Wayne County, originally included in lands of Ontario and Seneca Counties, became a separate county on April 11, 1823.
The county’s history actually begins long before 1823.
Little has been written about the early Indians who lived in and around Wayne County. When the first white pioneers arrived in 1789, it does not appear that there were any major Indian settlements in this area. Rather, the Indian made hunting and fishing trips into this region where bear, wolf, deer and a wide variety of fish could be found in large quantities. Sodus Bay was a favorite fishing spot and a well-worn trail extended from its shores to the head of Cayuga Lake, where the Indians had permanent homes.
Artifacts found throughout the county, and especially in the town of Savannah, indicate that Indians, at one time, did have permanent or seasonal camps in the area. In fact, as far back as 10,000 years ago, Indian hunters, following the retreating glacier, moved into the area to hunt such animals as mastodon and moose elk. Once agriculture was introduced into the Indian Society, permanent settlement moved to the south of Wayne County, into the area around the Finger Lakes.
The Indians had an appreciation of their natural surroundings, which has become part of our heritage in the names which they used: for example, Sodus, a shortened form of the Cayuga work meaning "silvery waters" and Ontario, meaning "pleasant lake".
The French fur traders and Jesuit missionaries also made occasional visits to this area. On the banks of the Clyde River, near the site of the present village of Clyde, a blockhouse once stood. The legends surrounding it are many. The most authentic seems to be the one recounted by an early resident who places its construction at about the time of the French and Indian War. It was built, according to his story, for the protection of the trappers and missionaries. It was two stories high with the second story projecting beyond the first on all four sides. There is no record that the blockhouse actually figured in combat. During the Revolutionary War, the Tories had possession of it and used it for a station for goods smuggled in from Canada by way of Sodus Bay. A group of renegades, trap-robbers and other criminals settled near the fort and carried on a lively and profitable smuggling business until it was broken up by the government near the end of the war. Nothing more was heard of this group, and it was not until 1789 that the first permanent settlement was established in the area.
In May of 1789, two bateaux (flat-bottomed boats) carrying Nicholas and William Stansell, John Featherly and their families--12 persons in all, landed on the banks of the Clyde River just south of the present village of Lyons and became our "first" settlers. That same year, pioneers took up land in Palmyra and Macedon. A steady stream of newcomers followed, and by the early 1800’s, there were settlements in almost every town of the county.
The early settlers of Wayne County found land covered with thick forests principally of hard woods, such as oak, hickory, beech, birch and maple, with some soft woods on the low lands. The cutting away of these forests was a tremendous task, but it gave the pioneers a source of cash income at a time when there was almost no other, through the manufacture of potash from the ashes of the burned logs. An ashery was one of the first business enterprises mentioned in
the history of almost every settlement. Although the tillable land has long since been stripped of its forests, there is still a fair amount of logging done in the county.

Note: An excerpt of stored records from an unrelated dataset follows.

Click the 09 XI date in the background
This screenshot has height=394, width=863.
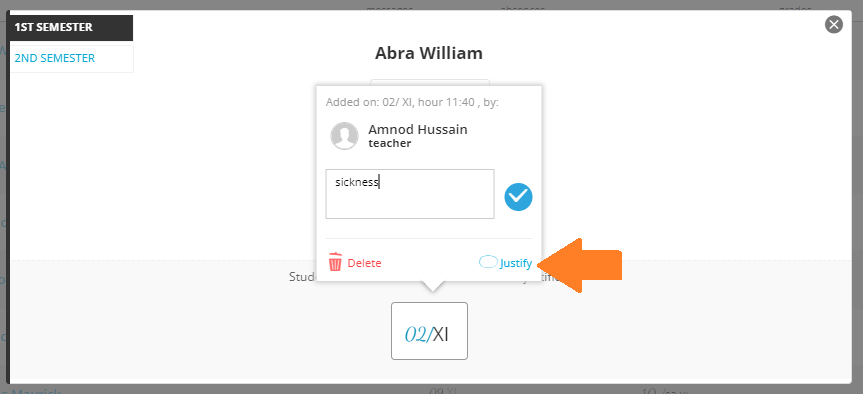pyautogui.click(x=443, y=390)
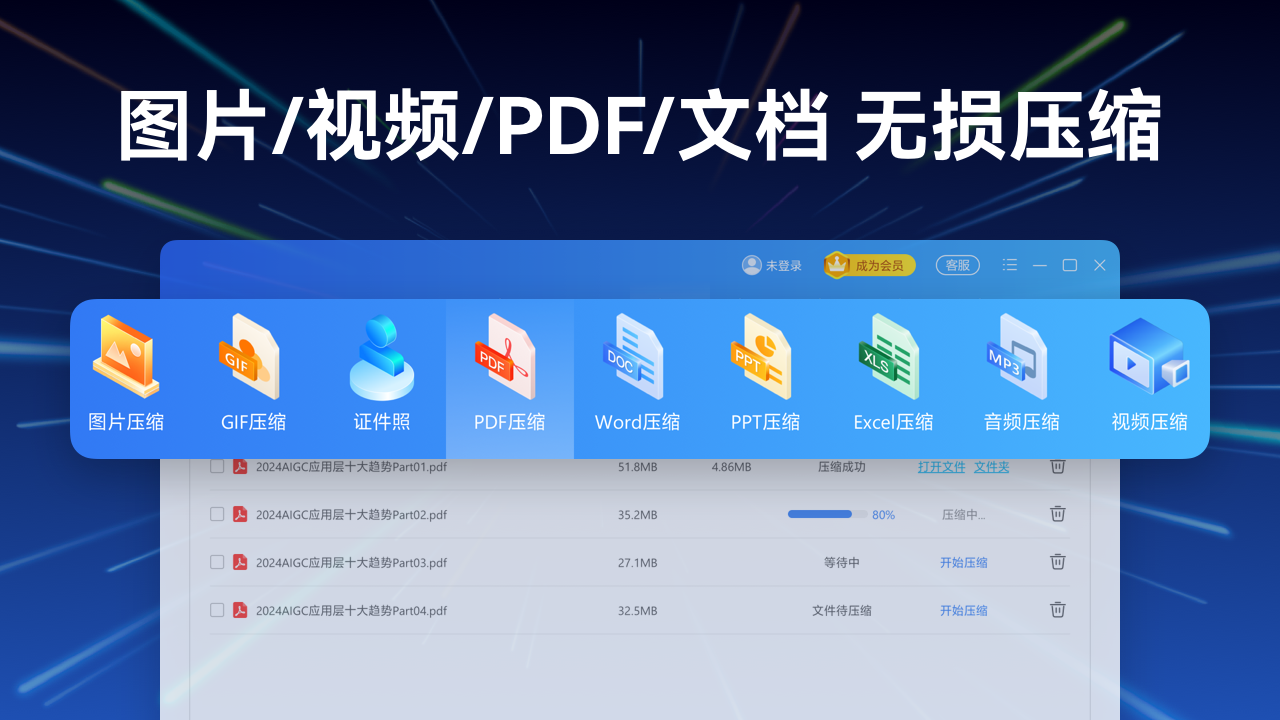The width and height of the screenshot is (1280, 720).
Task: Click 打开文件 link for Part01.pdf
Action: 941,467
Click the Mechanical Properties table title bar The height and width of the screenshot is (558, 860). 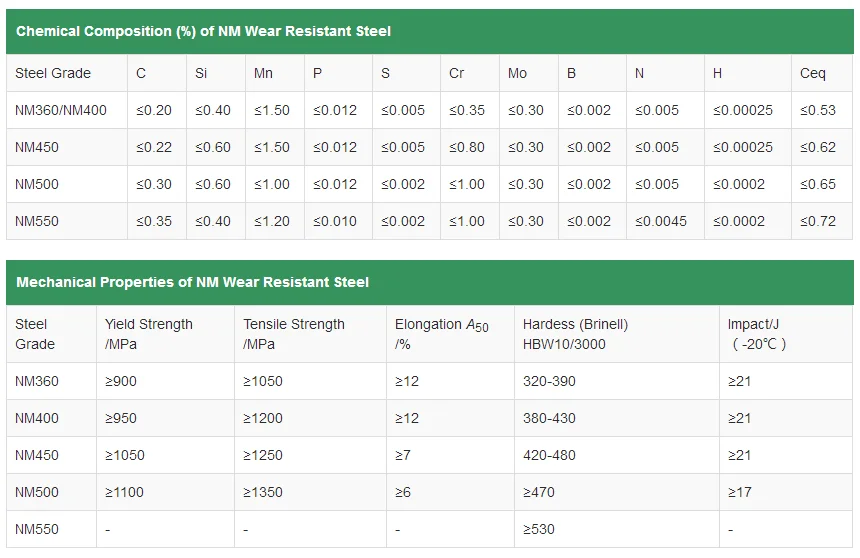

The land of the county is level or slightly rolling, except for the drumlins, long ridges of hills extending north and south, created by the receding ice sheet. It has a general slope northward toward Lake Ontario. From the lake southward, there is a fairly uniform rise to what is known as "the Ridge". This is an elevation extending across Wayne County from east to west and continuing on even beyond the state boundary. The elevation of the ridge, from 150 to 188 feet; its situation with reference to the lake; and the soil had lead geologists to the conclusion that it constituted the southern shore of Lake Ontario in the far distant past.
The influence of the lake on the climate of the county is reflected in the concentration of orchards in the northern section. As a result, Wayne County ranks high in the production of sour cherries, apples and pears. The agriculture of the county is greatly diversified with the rich muck lands contribution to the production of vegetables.
Some of Wayne County’s early arrivals were veterans of the Revolution who came to take up claims in the Military Tract. This fact, along with the story of the blockhouse, furnished Wayne County with its major link to the War for Independence, although a segment of the troops engaged in the Sullivan-Clinton Campaign passed through, or very near to, the southern edge of the county.
(* Listed on New York State and National Registers of Historical Places)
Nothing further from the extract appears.